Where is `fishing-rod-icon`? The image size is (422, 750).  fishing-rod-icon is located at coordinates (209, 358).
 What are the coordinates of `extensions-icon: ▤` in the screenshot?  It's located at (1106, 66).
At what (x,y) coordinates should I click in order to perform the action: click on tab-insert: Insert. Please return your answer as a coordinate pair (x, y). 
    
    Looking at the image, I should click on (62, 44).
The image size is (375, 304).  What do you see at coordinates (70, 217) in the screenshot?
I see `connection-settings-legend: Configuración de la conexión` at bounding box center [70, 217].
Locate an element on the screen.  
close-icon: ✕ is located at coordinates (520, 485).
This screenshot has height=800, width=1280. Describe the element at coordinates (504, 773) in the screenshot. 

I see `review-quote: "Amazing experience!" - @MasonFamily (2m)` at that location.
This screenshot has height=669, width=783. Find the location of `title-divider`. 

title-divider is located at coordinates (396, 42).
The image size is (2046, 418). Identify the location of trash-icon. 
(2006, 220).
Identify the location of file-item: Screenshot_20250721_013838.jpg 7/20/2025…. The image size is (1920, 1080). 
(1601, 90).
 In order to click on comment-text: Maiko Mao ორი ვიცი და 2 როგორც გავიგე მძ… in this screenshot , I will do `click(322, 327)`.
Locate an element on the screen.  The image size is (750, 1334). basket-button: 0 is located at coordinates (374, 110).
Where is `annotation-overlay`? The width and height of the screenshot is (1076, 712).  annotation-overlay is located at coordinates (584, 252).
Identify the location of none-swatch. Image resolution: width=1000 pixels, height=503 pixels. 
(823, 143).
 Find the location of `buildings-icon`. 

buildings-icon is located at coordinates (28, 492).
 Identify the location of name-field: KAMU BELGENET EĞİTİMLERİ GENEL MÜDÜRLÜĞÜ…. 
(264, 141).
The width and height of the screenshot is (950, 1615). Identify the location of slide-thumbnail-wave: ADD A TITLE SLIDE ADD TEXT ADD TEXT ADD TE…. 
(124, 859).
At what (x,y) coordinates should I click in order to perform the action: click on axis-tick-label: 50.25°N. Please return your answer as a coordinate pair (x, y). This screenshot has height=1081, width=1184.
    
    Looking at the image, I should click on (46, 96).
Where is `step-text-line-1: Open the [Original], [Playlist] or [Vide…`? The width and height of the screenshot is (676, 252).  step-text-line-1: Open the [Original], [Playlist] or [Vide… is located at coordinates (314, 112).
★ ★ ★ ★ ★
Put the lines from the line with "The width and height of the screenshot is (950, 1615)." up to and including the line with "(124, 859)." into a JSON list of strings, one string per line, leaving out blank lines.

## ANSWER SPACE
[
  "The width and height of the screenshot is (950, 1615). Identify the location of slide-thumbnail-wave: ADD A TITLE SLIDE ADD TEXT ADD TEXT ADD TE…. ",
  "(124, 859)."
]